[ome-users] Bio-formats - Bug when recycling TiffDelegateReader

Fri Apr 14 13:12:18 BST 2017

Hi David,

Thanks for the confirmation, TIFF is the only format where we need to do 
that :)
Yeah the second code should be better to avoid problem as having 
OMETIffReader being used in place of another TIFF reader, the first 
proposed solution in imperfect in that case (or should use 
reader.isThisType(path, true) only for the second test).

Best,

- Stephane

Le 14/04/2017 à 13:05, David Gault (Staff) a écrit :
> Hi Stephane,
>
> Both of the the solutions your prosed would be suitable. Looking through the readers.txt file and it appears that TIFF is the only format which also uses a base or delegate reader directly in this manner, so your plan of identifying TIFF readers separately should be satisfactory.
>
> Between the two solutions the main benefit of your second option would be to speed up the reader identification time if you are opting to use a separate class list for TIFF based formats. As you already have a TIFF class list prepared it makes sense to use it for all TIFF formats in this manner. The 3 Reader classes TiffDelegateReader, BaseTiffReader and OMETiffReader should also cover all possible TIFF reader combinations.

> Given data:
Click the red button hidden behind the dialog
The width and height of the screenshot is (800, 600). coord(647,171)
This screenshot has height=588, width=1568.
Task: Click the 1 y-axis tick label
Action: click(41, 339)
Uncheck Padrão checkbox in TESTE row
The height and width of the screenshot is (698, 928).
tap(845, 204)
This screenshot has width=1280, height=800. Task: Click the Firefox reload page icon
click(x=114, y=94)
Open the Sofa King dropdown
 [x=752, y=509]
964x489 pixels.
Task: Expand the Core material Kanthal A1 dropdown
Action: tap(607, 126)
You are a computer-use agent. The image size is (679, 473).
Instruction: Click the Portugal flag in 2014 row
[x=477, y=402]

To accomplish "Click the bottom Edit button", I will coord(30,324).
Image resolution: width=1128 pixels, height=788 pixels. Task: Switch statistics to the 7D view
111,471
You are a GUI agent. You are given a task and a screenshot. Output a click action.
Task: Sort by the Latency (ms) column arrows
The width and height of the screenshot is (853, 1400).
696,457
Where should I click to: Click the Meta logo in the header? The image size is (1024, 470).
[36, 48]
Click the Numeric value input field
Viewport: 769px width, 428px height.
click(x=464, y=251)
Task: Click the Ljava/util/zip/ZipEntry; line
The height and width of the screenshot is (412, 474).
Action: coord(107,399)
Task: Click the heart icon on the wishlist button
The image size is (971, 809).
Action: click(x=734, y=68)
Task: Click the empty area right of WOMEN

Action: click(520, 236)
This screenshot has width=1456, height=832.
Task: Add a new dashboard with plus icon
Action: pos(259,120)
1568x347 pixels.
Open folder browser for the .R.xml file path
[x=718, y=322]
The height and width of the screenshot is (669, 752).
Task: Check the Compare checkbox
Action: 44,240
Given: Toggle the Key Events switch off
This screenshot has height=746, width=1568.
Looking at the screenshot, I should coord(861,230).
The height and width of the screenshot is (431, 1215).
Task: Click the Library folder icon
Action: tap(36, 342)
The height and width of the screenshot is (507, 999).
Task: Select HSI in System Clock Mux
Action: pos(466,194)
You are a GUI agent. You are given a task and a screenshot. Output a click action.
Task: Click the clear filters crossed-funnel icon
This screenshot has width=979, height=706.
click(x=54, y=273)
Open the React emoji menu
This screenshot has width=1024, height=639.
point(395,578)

> Written tasks:
- 1) Please reproduce the stretch of the Bio-formats mailing-list thread from "Thanks for the" through "the second test)." without any changes.
- 2) Report every line of the records containing the string "icon", treating uppercase and lowercase as different.

> Expected results:
- 1)
Thanks for the confirmation, TIFF is the only format where we need to do 
that :)
Yeah the second code should be better to avoid problem as having 
OMETIffReader being used in place of another TIFF reader, the first 
proposed solution in imperfect in that case (or should use 
reader.isThisType(path, true) only for the second test).

- 2)
This screenshot has width=1280, height=800. Task: Click the Firefox reload page icon
Task: Click the heart icon on the wishlist button
Task: Add a new dashboard with plus icon
Task: Click the Library folder icon
Task: Click the clear filters crossed-funnel icon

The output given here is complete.